- WHAT NEEDS TO BE DONE
A verbatim transcript of the lines below, starting at the first and ending with the one that holds "Reklama (232, 23)", is what should be produced.

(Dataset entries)
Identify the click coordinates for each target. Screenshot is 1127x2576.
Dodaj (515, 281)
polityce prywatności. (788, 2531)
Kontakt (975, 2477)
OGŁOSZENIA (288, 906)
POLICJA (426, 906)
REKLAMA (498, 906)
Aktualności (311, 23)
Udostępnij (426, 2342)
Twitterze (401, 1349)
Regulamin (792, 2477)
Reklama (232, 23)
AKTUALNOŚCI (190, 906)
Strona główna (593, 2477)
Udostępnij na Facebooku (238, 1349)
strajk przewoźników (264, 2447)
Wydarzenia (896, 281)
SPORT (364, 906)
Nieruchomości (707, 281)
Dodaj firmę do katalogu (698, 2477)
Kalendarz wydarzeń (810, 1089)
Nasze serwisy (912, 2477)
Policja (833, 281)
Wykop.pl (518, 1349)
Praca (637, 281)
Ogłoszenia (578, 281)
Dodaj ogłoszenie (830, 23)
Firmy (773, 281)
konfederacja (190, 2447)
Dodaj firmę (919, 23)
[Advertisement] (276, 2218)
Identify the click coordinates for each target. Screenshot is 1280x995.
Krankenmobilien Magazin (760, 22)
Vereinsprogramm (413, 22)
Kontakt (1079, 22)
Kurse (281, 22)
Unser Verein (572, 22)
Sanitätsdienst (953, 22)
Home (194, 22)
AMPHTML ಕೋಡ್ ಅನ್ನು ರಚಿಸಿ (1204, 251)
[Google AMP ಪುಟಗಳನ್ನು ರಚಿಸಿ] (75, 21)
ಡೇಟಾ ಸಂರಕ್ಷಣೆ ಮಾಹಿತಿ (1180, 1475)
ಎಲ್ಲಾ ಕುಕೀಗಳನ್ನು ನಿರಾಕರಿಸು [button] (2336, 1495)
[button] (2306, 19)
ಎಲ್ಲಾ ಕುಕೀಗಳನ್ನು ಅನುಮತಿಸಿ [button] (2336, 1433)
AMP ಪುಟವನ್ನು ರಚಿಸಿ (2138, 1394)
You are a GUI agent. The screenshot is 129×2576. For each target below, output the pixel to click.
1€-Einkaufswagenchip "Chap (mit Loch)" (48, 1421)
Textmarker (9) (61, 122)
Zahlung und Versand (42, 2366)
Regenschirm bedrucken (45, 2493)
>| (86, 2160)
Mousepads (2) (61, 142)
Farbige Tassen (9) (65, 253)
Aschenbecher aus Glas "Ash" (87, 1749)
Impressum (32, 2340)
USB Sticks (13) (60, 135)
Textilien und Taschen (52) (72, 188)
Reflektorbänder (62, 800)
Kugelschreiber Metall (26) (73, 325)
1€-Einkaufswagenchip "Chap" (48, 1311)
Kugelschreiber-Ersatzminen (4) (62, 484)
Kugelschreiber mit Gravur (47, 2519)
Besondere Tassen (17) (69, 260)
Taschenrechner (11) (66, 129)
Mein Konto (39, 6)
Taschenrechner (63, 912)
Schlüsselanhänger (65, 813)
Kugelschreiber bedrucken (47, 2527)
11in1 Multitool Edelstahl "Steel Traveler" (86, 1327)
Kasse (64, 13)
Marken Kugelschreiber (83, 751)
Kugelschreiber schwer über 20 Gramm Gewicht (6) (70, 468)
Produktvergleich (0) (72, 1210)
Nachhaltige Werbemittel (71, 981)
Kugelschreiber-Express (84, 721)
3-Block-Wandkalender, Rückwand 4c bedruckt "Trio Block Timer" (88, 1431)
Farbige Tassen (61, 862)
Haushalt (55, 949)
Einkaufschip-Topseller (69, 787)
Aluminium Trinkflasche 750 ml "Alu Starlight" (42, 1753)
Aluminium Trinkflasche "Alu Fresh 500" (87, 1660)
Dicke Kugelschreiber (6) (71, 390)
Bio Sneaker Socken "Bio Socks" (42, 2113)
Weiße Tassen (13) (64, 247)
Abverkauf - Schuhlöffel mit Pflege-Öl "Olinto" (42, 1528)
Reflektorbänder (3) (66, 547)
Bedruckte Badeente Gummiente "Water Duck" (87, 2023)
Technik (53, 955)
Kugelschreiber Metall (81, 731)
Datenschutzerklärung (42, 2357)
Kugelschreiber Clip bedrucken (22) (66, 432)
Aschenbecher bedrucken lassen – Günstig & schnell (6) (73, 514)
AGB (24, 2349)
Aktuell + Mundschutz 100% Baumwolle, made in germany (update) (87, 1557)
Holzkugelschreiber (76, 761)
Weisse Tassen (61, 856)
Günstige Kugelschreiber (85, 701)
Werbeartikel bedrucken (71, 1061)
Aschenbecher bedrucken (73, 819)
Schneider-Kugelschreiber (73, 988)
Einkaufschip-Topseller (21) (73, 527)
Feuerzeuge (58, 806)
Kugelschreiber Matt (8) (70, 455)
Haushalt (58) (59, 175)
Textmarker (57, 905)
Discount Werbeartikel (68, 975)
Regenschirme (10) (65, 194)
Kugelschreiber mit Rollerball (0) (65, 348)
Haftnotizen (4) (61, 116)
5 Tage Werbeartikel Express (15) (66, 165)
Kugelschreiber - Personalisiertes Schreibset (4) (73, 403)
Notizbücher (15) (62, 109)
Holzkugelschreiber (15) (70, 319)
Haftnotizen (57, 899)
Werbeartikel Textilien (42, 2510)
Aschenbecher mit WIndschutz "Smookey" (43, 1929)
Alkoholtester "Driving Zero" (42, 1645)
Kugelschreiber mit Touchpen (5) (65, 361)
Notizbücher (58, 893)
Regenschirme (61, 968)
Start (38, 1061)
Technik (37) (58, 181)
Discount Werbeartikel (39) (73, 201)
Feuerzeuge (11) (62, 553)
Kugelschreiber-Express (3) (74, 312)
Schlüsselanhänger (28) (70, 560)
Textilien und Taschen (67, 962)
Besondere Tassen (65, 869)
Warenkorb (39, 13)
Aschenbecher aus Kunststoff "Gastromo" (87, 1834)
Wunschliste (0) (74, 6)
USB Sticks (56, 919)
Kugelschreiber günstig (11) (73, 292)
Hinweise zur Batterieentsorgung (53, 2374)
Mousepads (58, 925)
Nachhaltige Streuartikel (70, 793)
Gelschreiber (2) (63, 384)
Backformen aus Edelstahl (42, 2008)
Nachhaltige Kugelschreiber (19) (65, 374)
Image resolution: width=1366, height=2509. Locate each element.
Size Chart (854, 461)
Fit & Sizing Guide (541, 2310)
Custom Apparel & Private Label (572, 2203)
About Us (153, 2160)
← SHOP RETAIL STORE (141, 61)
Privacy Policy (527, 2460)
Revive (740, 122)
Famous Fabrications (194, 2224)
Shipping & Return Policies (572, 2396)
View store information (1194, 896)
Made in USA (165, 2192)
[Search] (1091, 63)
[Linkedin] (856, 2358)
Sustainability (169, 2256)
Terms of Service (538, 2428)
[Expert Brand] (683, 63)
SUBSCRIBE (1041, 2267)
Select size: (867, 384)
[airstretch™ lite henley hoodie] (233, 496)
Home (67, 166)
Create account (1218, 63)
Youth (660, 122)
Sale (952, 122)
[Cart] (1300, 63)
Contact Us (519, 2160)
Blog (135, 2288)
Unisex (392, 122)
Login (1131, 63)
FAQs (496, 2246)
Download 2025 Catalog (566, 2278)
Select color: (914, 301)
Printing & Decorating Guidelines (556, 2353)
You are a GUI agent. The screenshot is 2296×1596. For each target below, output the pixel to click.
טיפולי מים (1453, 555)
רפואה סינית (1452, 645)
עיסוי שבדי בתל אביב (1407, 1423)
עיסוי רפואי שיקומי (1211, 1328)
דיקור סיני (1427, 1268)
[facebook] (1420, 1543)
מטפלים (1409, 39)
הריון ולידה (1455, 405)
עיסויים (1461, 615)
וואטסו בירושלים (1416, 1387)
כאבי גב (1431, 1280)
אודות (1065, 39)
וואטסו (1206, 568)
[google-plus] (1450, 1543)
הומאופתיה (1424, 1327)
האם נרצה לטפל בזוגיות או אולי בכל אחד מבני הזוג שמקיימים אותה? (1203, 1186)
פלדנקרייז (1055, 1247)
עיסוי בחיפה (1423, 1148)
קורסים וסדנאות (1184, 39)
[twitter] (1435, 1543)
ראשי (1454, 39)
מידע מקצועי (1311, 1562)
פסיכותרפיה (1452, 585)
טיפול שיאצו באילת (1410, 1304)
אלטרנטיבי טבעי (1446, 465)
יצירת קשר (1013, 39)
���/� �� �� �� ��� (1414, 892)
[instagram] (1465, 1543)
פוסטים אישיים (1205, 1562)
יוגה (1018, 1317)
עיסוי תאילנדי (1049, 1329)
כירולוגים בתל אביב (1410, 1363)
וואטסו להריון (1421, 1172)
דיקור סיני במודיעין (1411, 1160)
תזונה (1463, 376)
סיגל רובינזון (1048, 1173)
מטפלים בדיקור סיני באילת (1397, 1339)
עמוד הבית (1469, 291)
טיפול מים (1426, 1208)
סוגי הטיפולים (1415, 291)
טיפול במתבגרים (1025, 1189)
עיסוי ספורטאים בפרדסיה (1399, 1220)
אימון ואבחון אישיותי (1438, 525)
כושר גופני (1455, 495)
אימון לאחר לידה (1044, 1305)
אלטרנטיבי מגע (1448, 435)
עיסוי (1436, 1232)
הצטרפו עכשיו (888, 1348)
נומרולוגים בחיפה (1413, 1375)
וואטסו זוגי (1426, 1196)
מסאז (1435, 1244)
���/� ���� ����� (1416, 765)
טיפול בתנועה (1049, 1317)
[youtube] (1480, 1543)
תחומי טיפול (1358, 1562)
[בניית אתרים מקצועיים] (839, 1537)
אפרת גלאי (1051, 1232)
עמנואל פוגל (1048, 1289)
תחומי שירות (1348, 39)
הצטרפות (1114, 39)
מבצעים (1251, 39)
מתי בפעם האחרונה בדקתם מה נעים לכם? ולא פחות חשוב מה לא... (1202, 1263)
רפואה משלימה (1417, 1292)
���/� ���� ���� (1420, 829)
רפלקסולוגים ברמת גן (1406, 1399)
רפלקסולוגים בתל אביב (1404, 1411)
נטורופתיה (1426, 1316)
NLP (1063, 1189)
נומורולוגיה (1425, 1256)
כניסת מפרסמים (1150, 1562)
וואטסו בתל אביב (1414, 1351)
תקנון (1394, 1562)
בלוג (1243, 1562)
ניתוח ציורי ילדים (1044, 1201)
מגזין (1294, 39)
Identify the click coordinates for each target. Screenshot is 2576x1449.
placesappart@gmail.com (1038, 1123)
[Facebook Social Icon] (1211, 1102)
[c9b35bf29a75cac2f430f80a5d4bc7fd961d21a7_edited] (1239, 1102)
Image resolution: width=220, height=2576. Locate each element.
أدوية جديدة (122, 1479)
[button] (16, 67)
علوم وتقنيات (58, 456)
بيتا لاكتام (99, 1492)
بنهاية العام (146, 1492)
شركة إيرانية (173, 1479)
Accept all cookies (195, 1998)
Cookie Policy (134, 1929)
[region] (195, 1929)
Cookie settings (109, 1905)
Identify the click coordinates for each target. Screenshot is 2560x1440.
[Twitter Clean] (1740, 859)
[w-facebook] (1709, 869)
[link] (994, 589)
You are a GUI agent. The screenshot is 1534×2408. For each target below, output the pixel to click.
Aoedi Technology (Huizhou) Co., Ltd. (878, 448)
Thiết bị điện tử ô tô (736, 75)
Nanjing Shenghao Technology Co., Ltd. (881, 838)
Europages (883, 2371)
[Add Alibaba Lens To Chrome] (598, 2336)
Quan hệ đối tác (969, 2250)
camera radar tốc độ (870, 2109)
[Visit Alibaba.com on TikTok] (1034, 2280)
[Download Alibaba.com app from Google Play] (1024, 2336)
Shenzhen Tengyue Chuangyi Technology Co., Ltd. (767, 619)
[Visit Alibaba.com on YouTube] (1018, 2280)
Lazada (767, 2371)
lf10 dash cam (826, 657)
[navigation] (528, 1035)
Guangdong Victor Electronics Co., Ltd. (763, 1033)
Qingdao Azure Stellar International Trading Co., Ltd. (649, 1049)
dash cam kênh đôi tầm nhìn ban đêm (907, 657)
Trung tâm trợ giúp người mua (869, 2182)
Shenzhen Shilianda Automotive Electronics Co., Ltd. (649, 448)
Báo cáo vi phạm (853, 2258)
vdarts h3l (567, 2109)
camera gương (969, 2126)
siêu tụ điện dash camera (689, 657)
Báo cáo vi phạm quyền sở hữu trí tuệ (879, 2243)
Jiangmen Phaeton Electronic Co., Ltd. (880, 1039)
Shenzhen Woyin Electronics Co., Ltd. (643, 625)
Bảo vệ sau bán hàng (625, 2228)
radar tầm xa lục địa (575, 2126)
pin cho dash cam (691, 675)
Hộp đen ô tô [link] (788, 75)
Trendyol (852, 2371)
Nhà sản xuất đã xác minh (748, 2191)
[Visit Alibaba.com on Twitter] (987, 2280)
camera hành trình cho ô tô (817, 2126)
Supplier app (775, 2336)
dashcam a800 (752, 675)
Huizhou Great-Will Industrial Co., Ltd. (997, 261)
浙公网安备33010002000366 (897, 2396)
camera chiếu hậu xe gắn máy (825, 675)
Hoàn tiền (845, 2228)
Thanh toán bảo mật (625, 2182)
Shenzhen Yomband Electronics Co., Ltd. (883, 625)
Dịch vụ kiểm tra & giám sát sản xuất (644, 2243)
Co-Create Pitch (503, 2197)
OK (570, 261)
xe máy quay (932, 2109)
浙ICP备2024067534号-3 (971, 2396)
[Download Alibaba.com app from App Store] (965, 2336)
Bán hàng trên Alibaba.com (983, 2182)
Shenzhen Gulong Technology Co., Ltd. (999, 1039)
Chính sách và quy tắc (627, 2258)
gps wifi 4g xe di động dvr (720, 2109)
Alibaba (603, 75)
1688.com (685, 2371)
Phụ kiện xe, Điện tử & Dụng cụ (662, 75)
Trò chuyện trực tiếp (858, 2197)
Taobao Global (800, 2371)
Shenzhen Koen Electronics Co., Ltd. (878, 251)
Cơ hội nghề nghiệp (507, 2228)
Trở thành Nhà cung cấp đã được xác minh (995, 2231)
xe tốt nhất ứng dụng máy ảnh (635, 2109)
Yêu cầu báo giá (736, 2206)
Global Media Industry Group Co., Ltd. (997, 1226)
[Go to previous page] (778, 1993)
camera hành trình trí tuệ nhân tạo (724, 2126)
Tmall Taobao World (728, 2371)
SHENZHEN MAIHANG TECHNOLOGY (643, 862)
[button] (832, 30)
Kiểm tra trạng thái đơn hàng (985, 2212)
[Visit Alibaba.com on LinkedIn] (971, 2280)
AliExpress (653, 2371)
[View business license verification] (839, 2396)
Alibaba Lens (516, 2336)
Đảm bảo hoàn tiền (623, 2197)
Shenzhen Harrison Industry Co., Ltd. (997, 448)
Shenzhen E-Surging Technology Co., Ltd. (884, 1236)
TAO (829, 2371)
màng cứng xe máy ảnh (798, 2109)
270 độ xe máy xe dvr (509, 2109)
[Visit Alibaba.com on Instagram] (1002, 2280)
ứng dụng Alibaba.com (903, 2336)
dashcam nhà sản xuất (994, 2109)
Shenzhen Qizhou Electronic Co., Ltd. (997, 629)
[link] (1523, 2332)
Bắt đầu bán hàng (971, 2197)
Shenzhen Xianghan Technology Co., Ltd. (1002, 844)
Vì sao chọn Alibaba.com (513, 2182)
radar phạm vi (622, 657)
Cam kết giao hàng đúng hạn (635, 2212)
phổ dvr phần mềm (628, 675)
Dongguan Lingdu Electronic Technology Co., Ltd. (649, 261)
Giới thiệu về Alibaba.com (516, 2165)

- EXERCISE SOLUTION
Identify the click coordinates for each target. Screenshot is 1127x2576.
Dodaj (515, 281)
polityce prywatności. (788, 2531)
Kontakt (975, 2477)
OGŁOSZENIA (288, 906)
POLICJA (426, 906)
REKLAMA (498, 906)
Aktualności (311, 23)
Udostępnij (426, 2342)
Twitterze (401, 1349)
Regulamin (792, 2477)
Reklama (232, 23)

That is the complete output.